ESPN analyst and noted legal analyst Rick Sutcliffe said today, “”You know, it makes you mad. First of all, this guy is over here in the United States on a working visa. He broke the law. What’s he doing still here?  I mean, forget the 50-game suspension from baseball and whether he can come back if they make the players [sic] or not. Why’s he still here? That visa should be taken away, and he should not be allowed to play over here again, or work over here again, in my opinion.”  Ah, Rick, why don’t you pitch and you let us handle the immigration law, OK?  There is so much wrong with this, that it is hard to know where to begin, but we’re adventurous, so let’s give it a shot.  First, it is not at all clear that Melky broke the law.  Melky failed a drug test imposed by his employer. He still remains employed, which is key to whichever temporary visa Melky may be on.  Now, certainly, drug offenses are treated seriously under the immigration laws.  What is important, however, in determining whether someone should be deported, are convictions.  And Melky has not been convicted of any offense.  He has not even been charged.  It is not even clear that the drug he used is illegal.  I see adds for products designed to help men with “low T.”  I’m pretty sure that it is not necessarily illegal to take testosterone, but it does stop you from playing major league baseball for a while.  Second, even if Melky were to be charged with deportability, he would be entitled to a hearing on his removal in immigration court.  The average time it takes to have a case fully heard in the San Francisco immigration court is 558 days.  It would take a long time to deport Melky Cabrera if he were deportable.

But, what if Melky went home to the Dominican Republic to serve out his suspension?  He might have a real hard time entering the U.S.  Perhaps, we did not give Mr.

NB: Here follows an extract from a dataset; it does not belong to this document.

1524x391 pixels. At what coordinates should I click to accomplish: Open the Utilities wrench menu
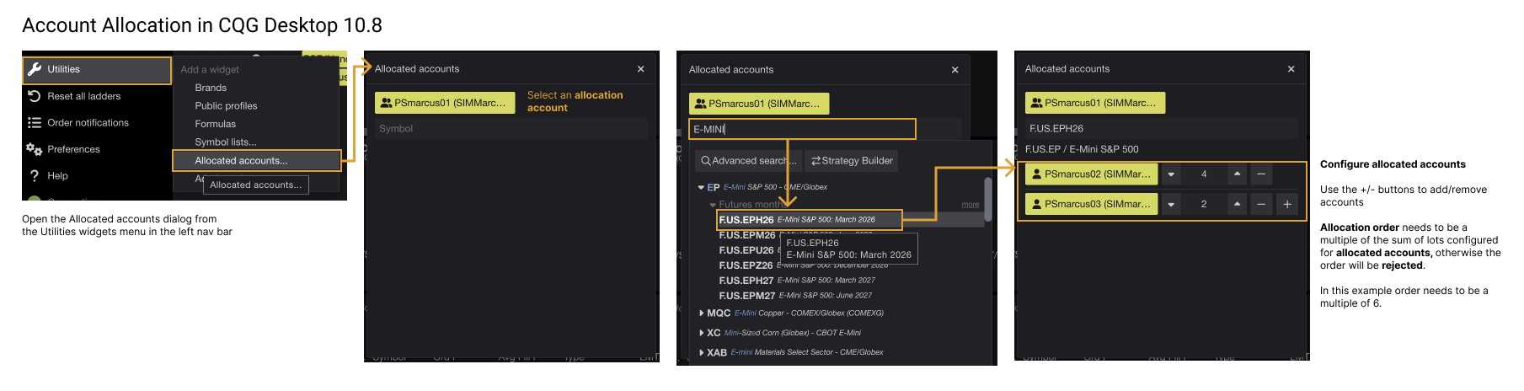coord(35,70)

Sutcliffe enough credit?  There are different rules for who may enter the U.S. than for who can be deported from the U.S.  Why?  Who knows? But that is how it is.  An individual may be inadmissible (ineligible to enter) to the U.S. if they have admitted committing a violation of any law or regulation of a state, the United States or a foreign country relating to a controlled substance.  Whoa!  A person can be ineligible to enter if they admit using an illegal drug.  No conviction necessary.  Assuming that the drug Melky used is illegal, has Melky already admitted using a drug?  Has he rendered himself inadmissible?  Possibly.  And if he has not, what happens if he goes to the Embassy in Santo Domingo and he gets asked about it?  Will he admit it then?  What about when he lands in the U.S.?  Perhaps Melky ought not to fly into the U.S. through L.A., with all its Dodger fans, where he can expect to be questioned at length.

Also, what if it is reported (accurately or not, it does not really matter) that Melky shared his synthetic testosterone with another player?  Does this make Melky a drug trafficker?  Hope not, because the Immigration & Nationality Act renders anyone who a consular officer or customs official has reason to believe is a drug trafficker inadmissible to the U.S.  Put reason to believe together with the doctrine of consular non-reviewability, which prohibits courts from looking at the decisions of consular officers, and you have a situation where Melky could be permanently banned from the U.S. without any review of that decision.  All it could take is a report in the newspaper that could give a consular officer reason to believe.   Hope, for Melky’s sake, that no LA Times reporters are reading.